:: Activity ::
Everything from the line that contains "The width and height of the screenshot is (455, 561)." through the last line below should be transcribed exactly, except the pictures.

:: Information given ::
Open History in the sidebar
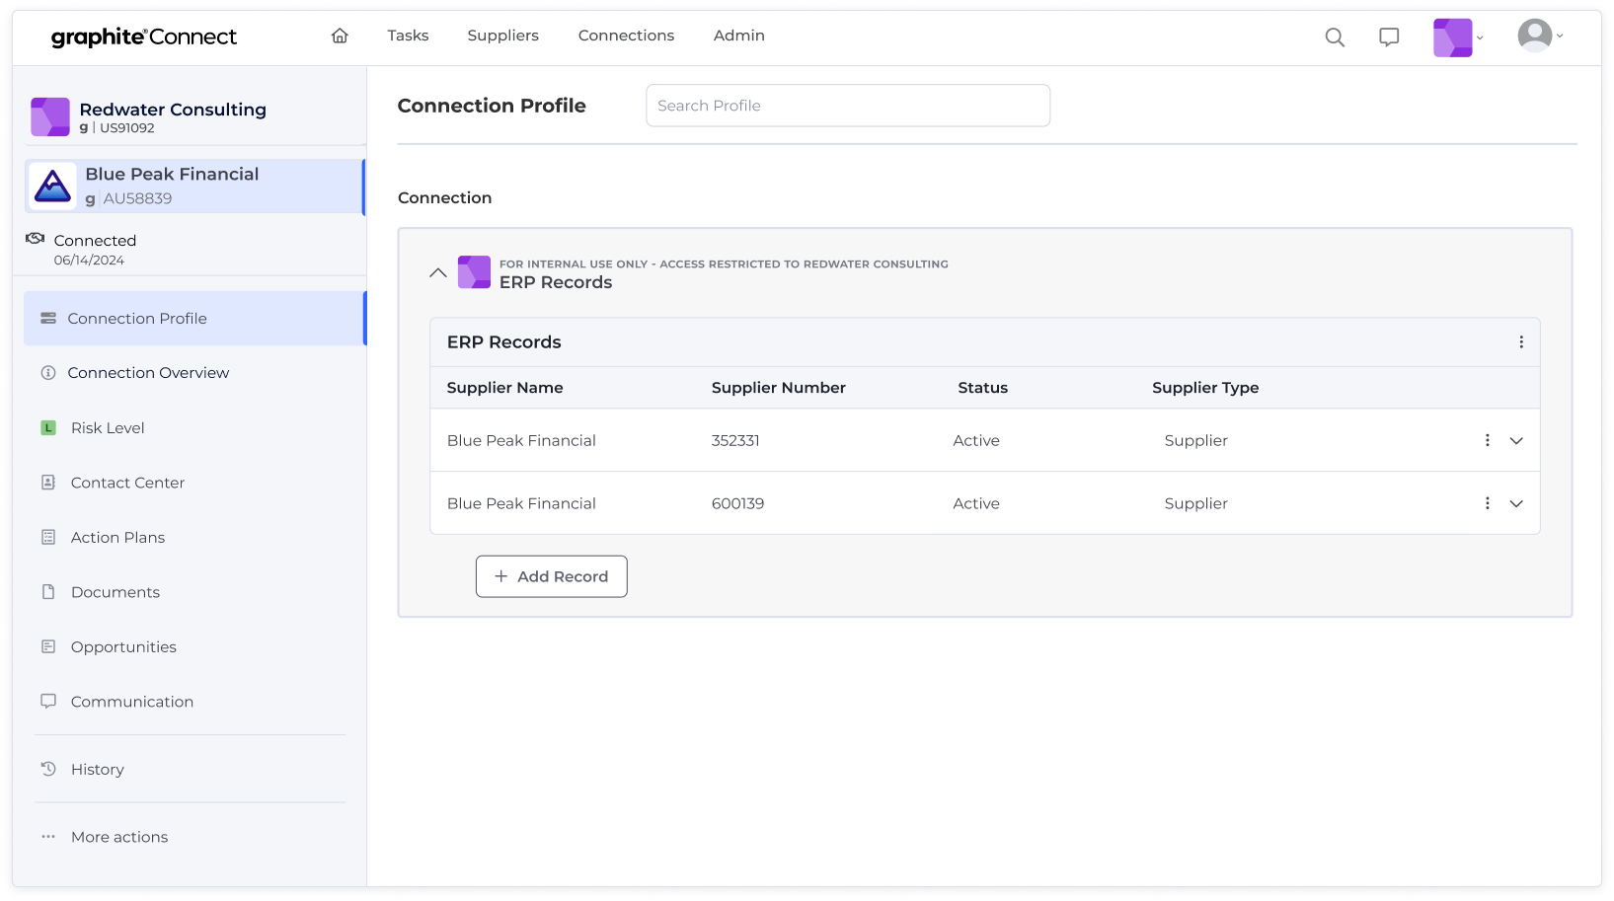The height and width of the screenshot is (901, 1614). click(97, 770)
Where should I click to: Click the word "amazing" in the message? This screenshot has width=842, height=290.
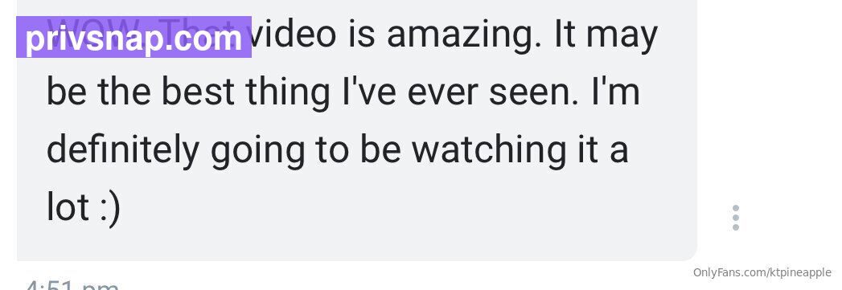click(464, 36)
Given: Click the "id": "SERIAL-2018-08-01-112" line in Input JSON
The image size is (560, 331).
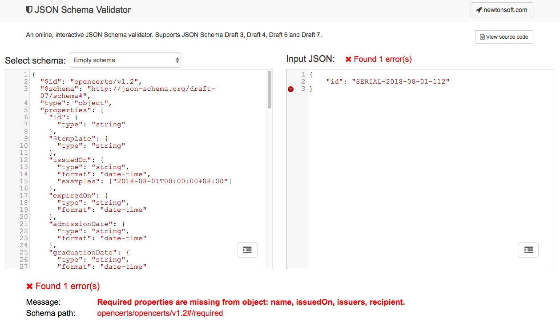Looking at the screenshot, I should (388, 81).
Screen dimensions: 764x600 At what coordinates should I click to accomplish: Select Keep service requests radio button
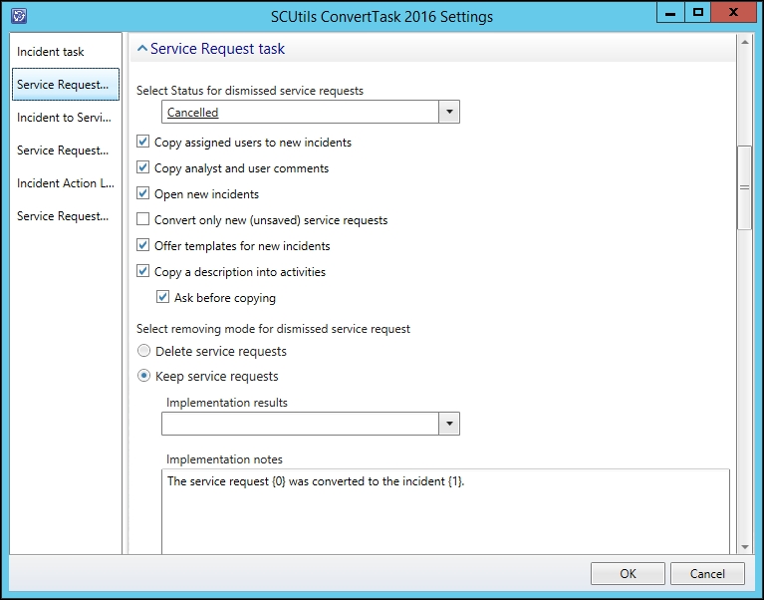tap(143, 376)
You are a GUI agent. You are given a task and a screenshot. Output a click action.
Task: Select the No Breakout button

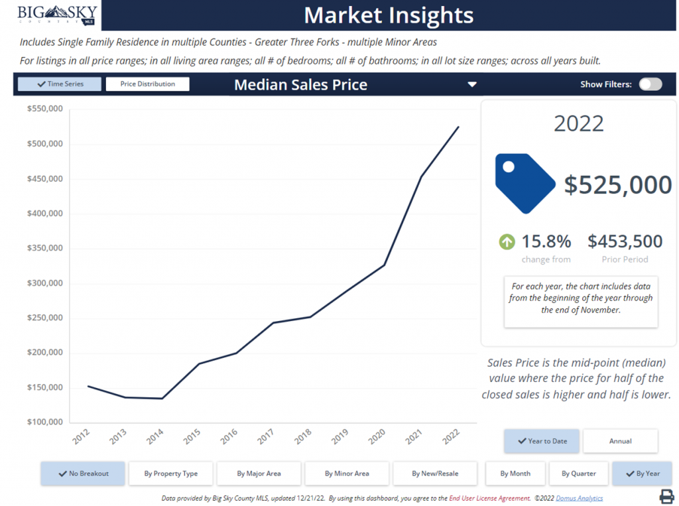(x=83, y=474)
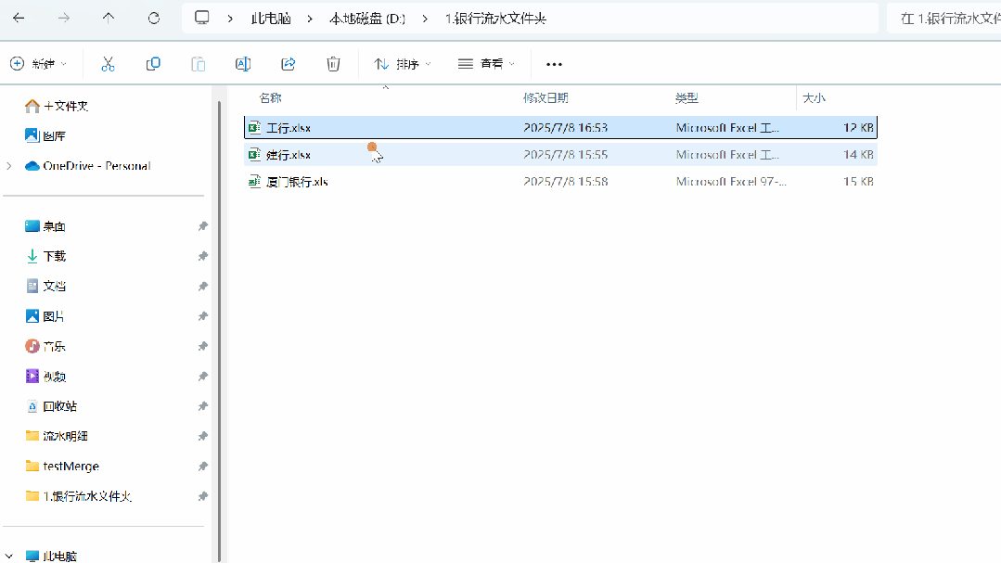
Task: Click the 修改日期 column header
Action: [546, 96]
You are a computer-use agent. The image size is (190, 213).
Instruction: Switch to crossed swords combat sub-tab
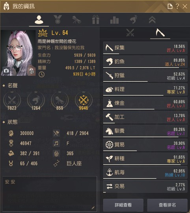pos(130,33)
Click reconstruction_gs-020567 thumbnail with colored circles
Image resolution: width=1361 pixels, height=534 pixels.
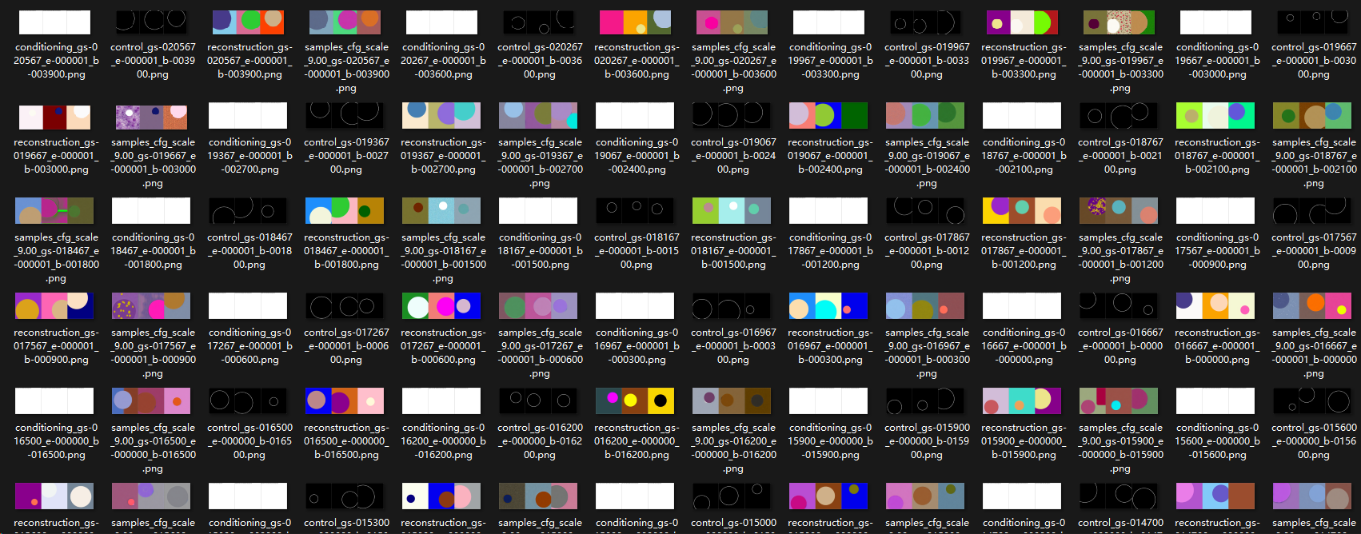[x=249, y=22]
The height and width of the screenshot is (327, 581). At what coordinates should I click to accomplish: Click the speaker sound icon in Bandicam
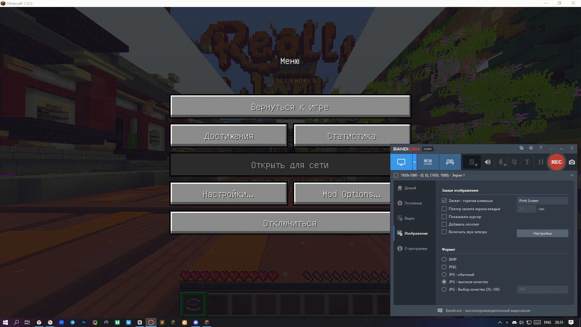pos(487,162)
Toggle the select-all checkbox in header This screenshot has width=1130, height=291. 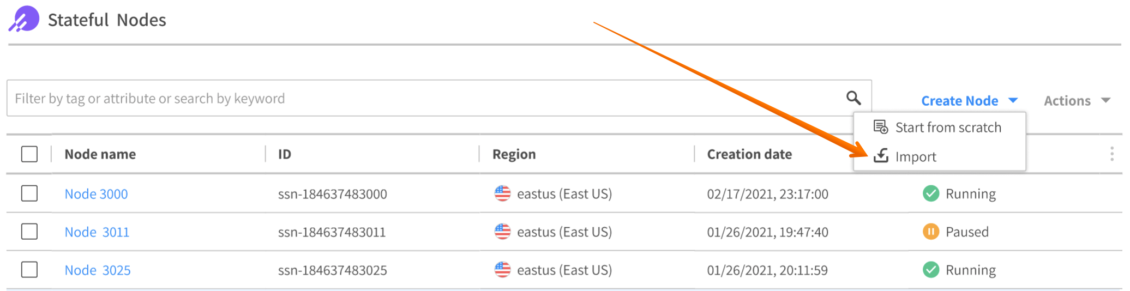[x=29, y=154]
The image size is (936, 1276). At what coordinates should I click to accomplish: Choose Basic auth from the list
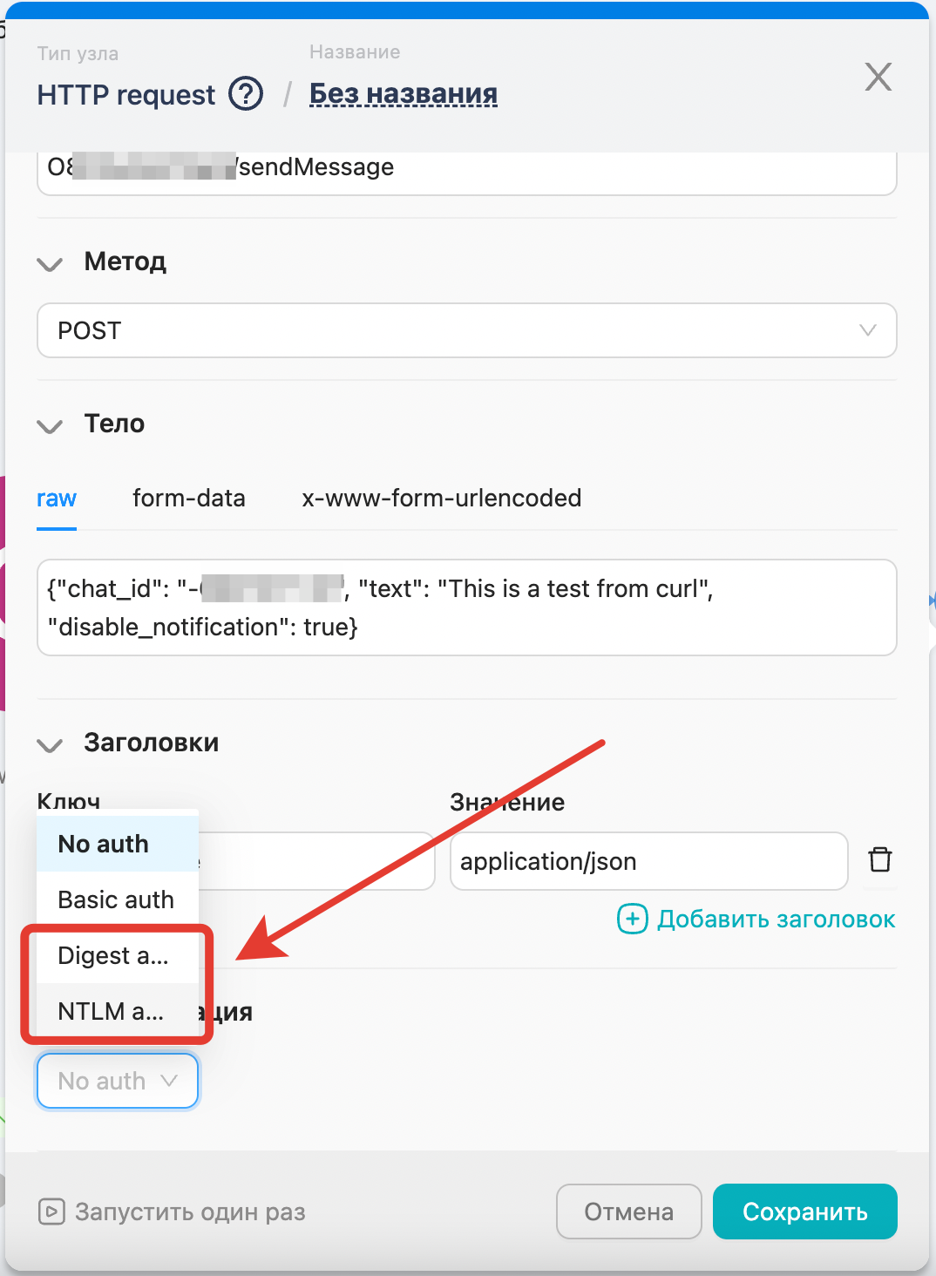116,899
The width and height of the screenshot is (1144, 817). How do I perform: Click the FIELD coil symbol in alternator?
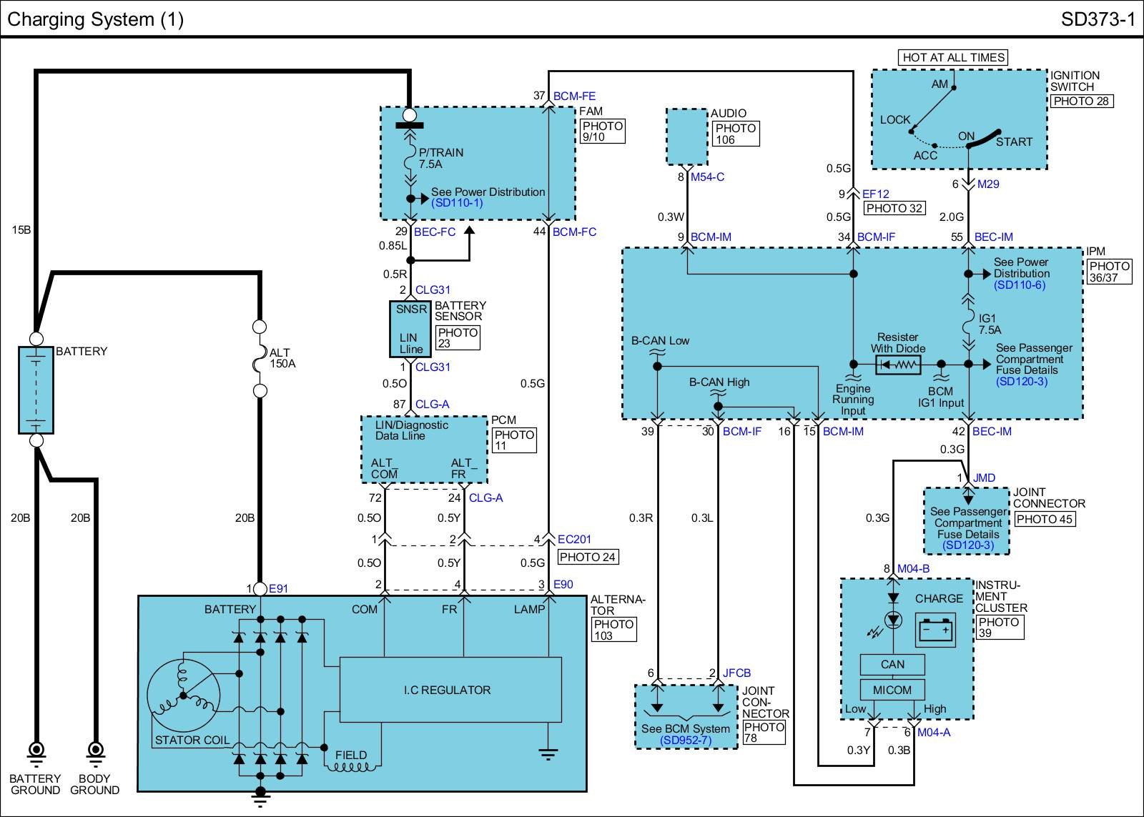pos(351,768)
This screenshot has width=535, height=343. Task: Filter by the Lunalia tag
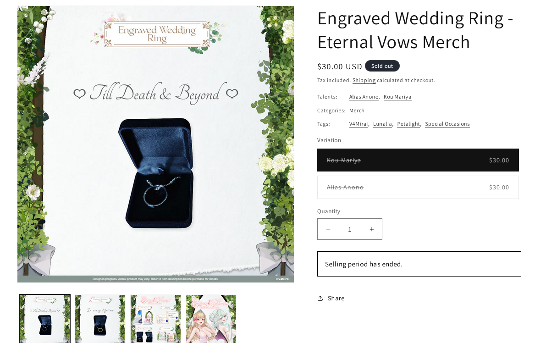382,124
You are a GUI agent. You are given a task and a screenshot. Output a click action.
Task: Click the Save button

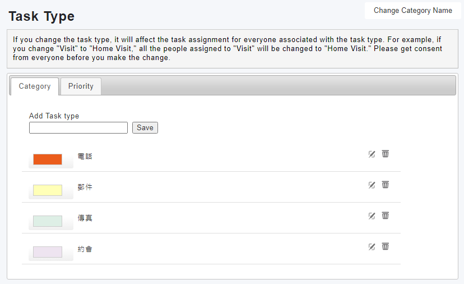click(145, 128)
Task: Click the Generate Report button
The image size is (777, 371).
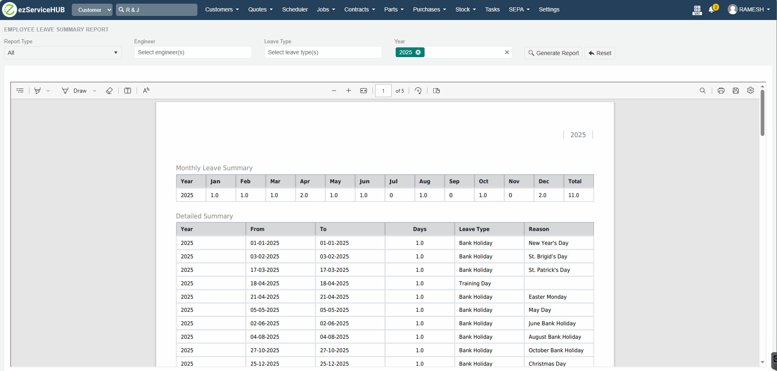Action: [553, 53]
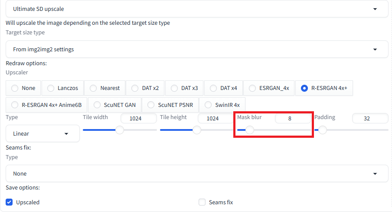Open the Ultimate SD upscale script dropdown
This screenshot has height=216, width=392.
point(197,9)

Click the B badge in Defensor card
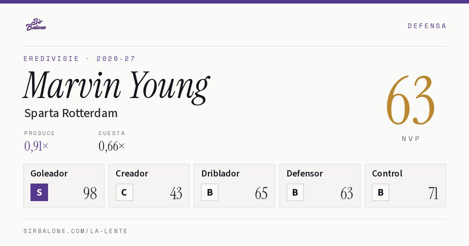(295, 192)
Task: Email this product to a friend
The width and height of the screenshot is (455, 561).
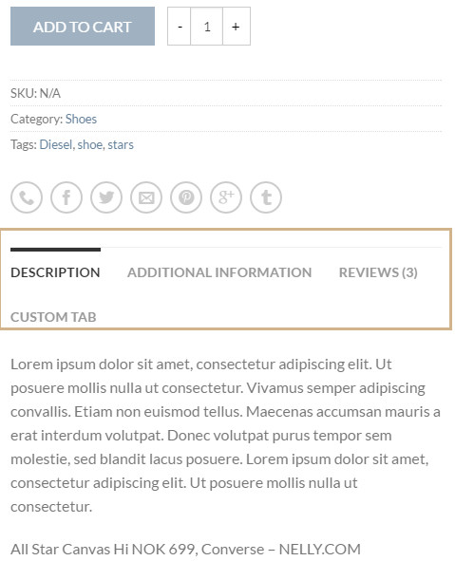Action: pos(146,197)
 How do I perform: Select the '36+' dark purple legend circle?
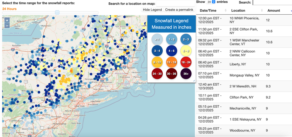point(186,74)
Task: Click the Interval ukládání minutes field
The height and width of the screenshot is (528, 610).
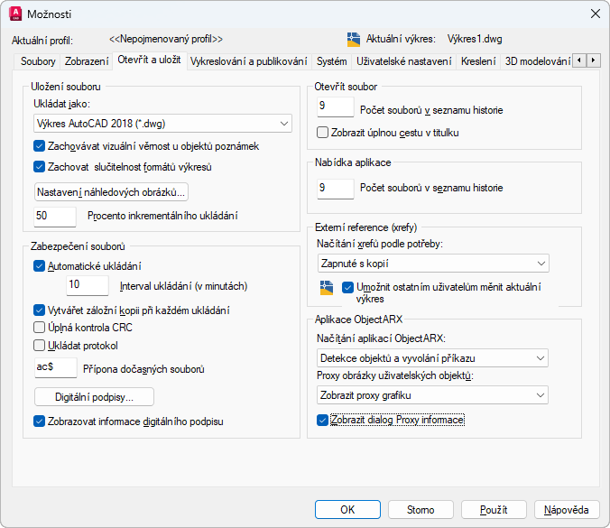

:: Response area ::
The width and height of the screenshot is (455, 561).
Action: pos(146,197)
 How do I perform: Select the '36+' dark purple legend circle?
point(186,74)
Task: Click the Interval ukládání minutes field
The height and width of the screenshot is (528, 610).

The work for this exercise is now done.